4.00 The course she’s teaching is called ‘Professional Business Writing‘, which in this case is an in-house course for a property developer client

6.00 “No writing comes easily to me […] I’m a really slow writer”

7.00 Dave Faulkner, songwriter and music critic for The Saturday Paper, recently paid Kate a huge compliment, saying that her work “reads like it just fell onto the page”

8.00 Kate’s 2013 feature review of The Drones’ album I See Seaweed for Mess+Noise took her many hours to write, and earned her $50

9.30 Kate’s music writing began while living in Oakland, California. She was a fan of a local rockabilly band called The Phenomenauts, whom she decided to write about for a print magazine called Independent Musician

13.00 “I was a journalist before I became a music writer, so I know about audience, and about writing to your crowd”

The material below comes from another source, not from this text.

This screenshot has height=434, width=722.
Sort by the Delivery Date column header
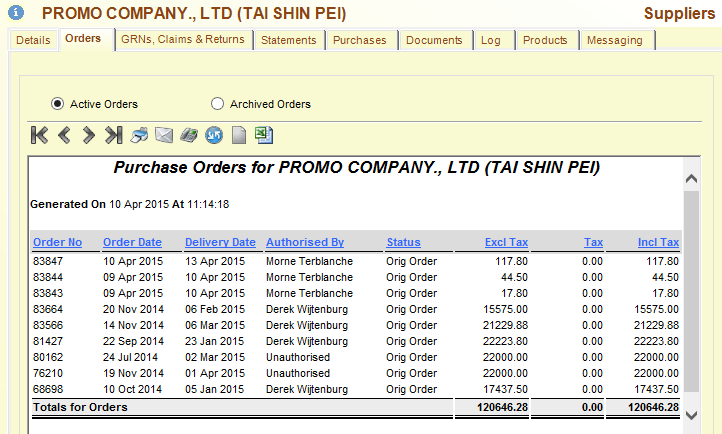220,242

13.30 Kate says she was always going to be a writer; her first degree was in creative writing at Wollongong University, then switched to political science and history, and completed that degree at The University of California, Berkeley

14.30 On returning from a second stint living in the United States, in 2002, Kate ended up working for IT Journo and Media Connect, founded by Phil Sim; Kate joined as “a subeditor and data entry person”, then became a media writer

15.30 Kate began writing party stories for IT Journo, “kind of like a social column”, which she now realises were an early form of the live music reviews she would later write

16.30 The columns involved “a lot of colour, a lot of observation, and a lot of humour, because everyone was getting trashed”

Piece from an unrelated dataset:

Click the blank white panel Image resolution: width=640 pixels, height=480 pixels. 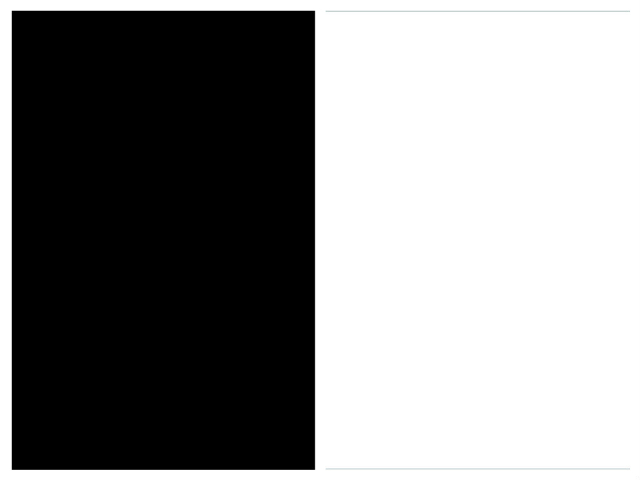tap(478, 240)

17.30 Kate was later approached by The Editor Group, a corporate writing agency, where she worked as a writer and editor for two years

19.00 “I cut my teeth in corporate writing [by] writing press releases about routers”, where Kate “learned to make boring things interesting”

20.30 Kate later gravitated toward the corporate social responsibility field, where she ended up getting a job consulting in that area before becoming a freelancer

21.30 Earlier, Kate did shift work for Media Monitors, now known as iSentia, a high-pressure role where she did summary writing for a range of clients from 4.00am onwards

26.00 “If there was ever a time in my life where I could have got really depressed, it would have been when I was doing night shift, for sure”

27.00 Kate isn’t great at listening to music while she’s writing or working

28.00 When working at The Editor Group, Kate’s go-to music was an album named Sex, by Australian instrumental jazz trio The Necks

30.00 Kate’s decision to become a freelancer came as she was nearing the age of 30, and questioning her future

31.00 “I was a shitkicker. I worked such crappy jobs. I had no green card when I lived in America […] I always felt grateful to have a job and be earning money”

33.00 While writing for The Sydney Morning Herald, Kate wrote a negative review of a Sydney band’s album, and received hate mail from a male artist, “who was absolutely livid that I had negatively reviewed his band”

34.30 In amongst his scathing criticism of her, the artist referred to Kate as “high and mighty lord of the pen”, which she loved and decided to use for her Twitter profile description

36.00 “To be completely self-aware and honest, I do regret the way I brought the album down. I don’t believe I needed to do it in that way”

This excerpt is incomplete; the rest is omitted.